WORK INSTRUCTION :: Can you copy out the data exactly? Leave the images out.

TASK INPUT ::
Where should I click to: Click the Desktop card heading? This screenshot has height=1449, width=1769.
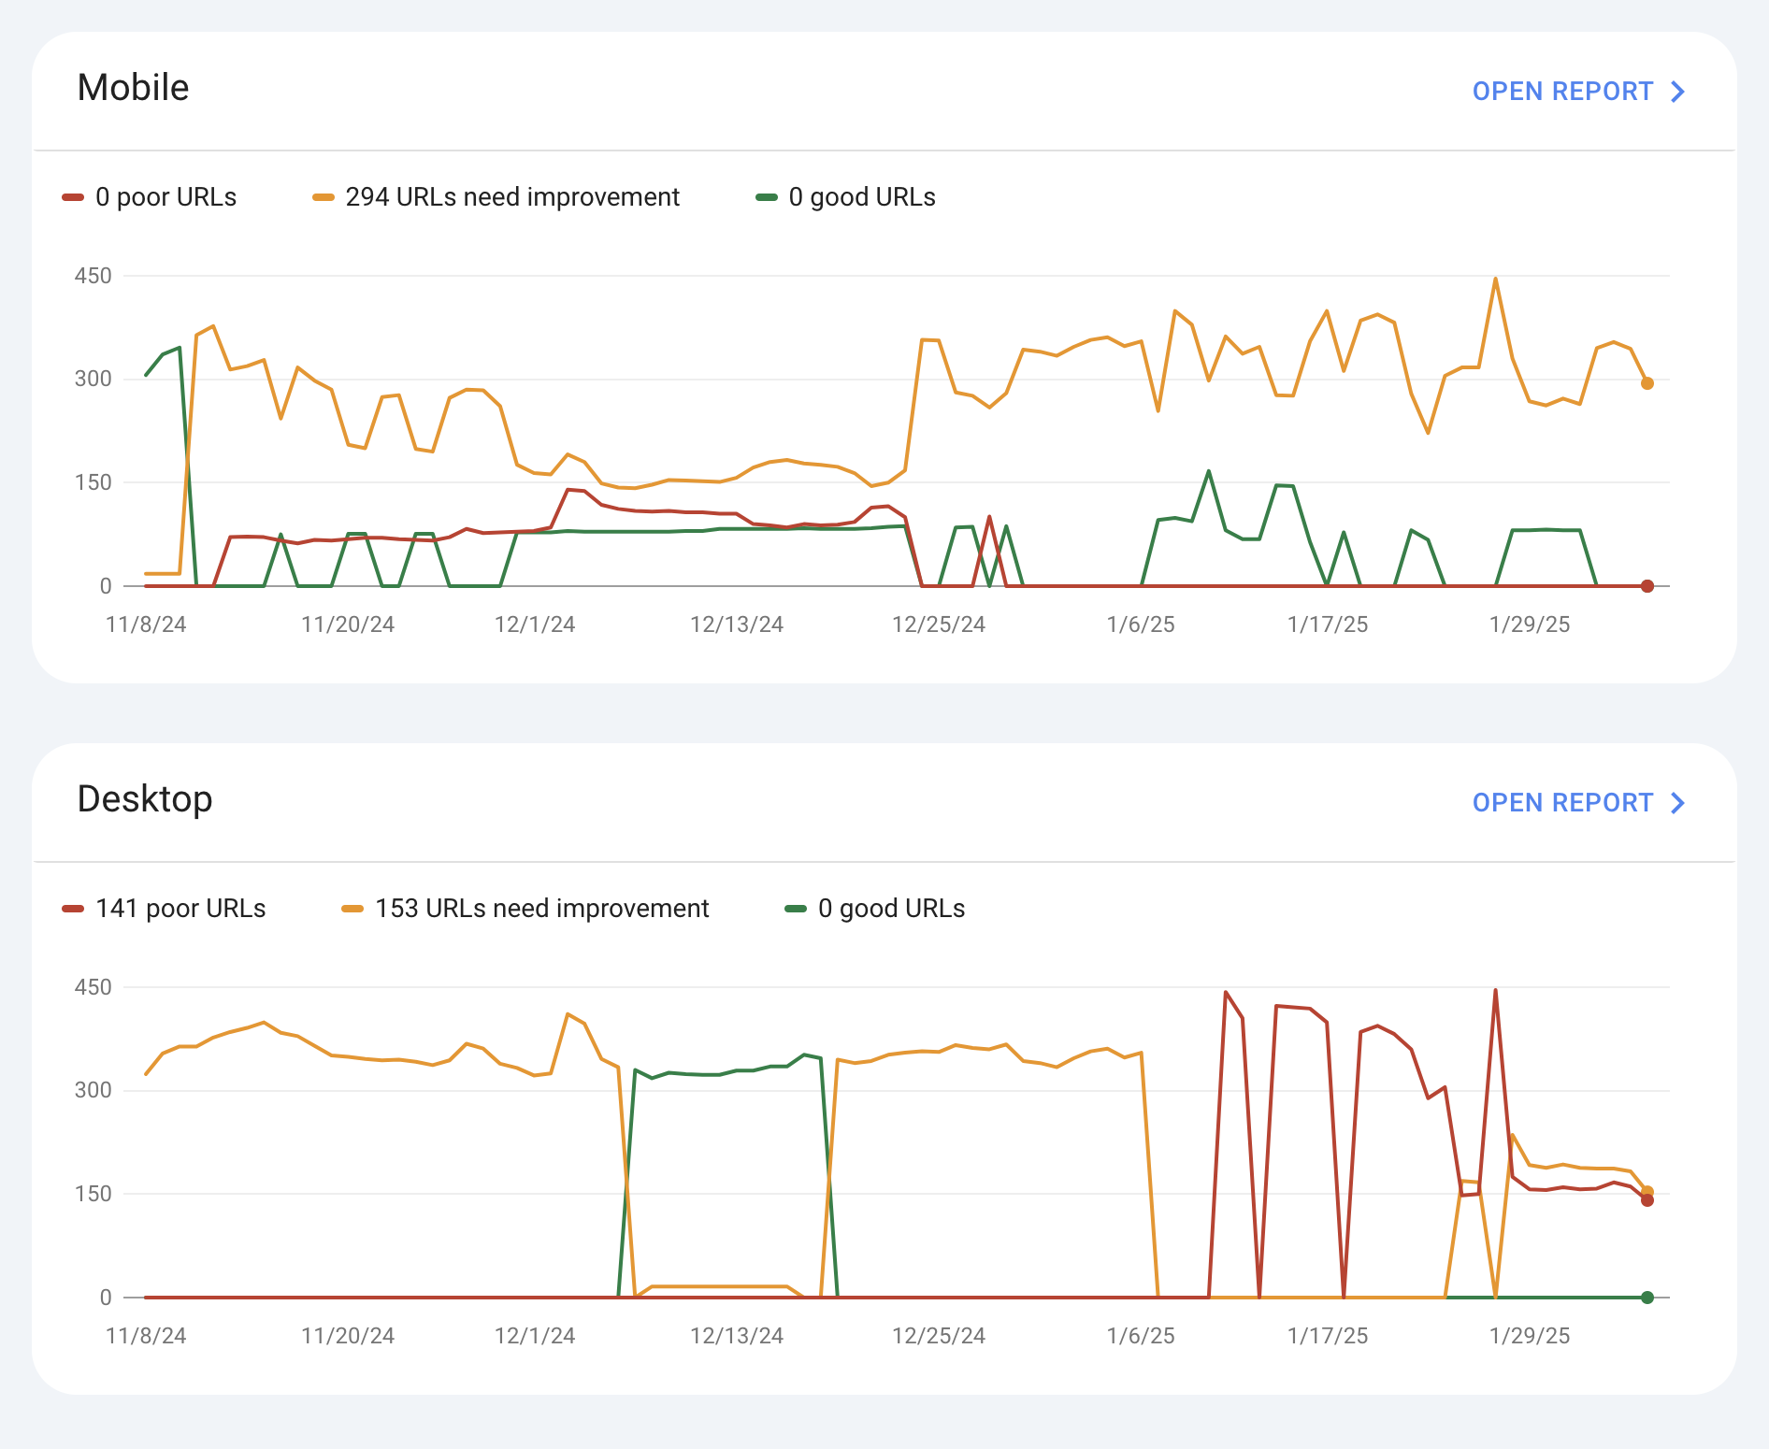click(145, 799)
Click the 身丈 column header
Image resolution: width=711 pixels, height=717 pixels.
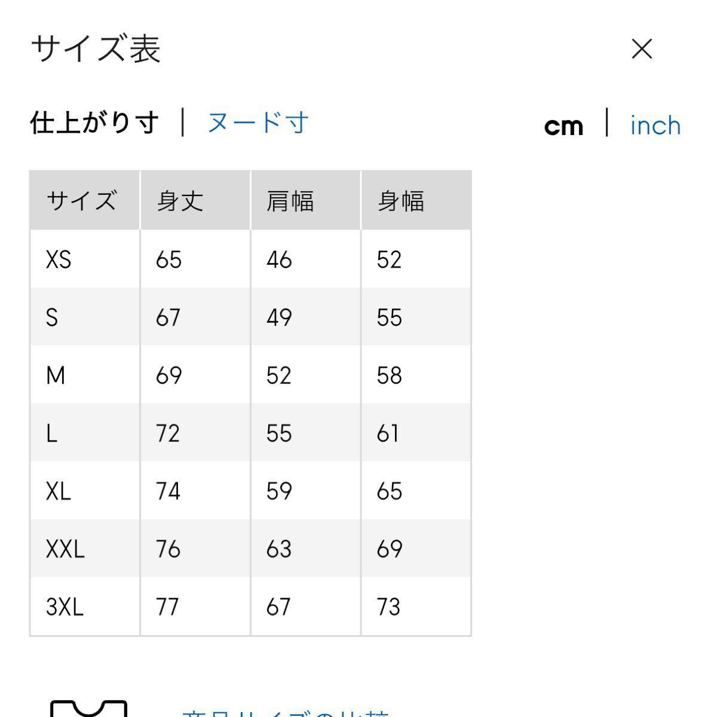point(180,201)
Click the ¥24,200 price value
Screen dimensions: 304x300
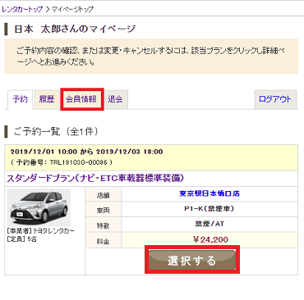click(210, 240)
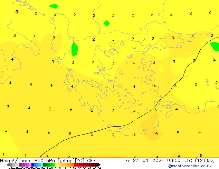Click the Height/Temp. 850 hPa title text

(28, 160)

EXERCISE RESPONSE ::
Where should I click to: Click the Desktop card heading? This screenshot has height=1449, width=1769.
click(145, 799)
Click the 身丈 column header
Image resolution: width=711 pixels, height=717 pixels.
point(180,201)
Click the ¥24,200 price value
Screen dimensions: 304x300
click(210, 240)
Click the Height/Temp. 850 hPa title text

(28, 160)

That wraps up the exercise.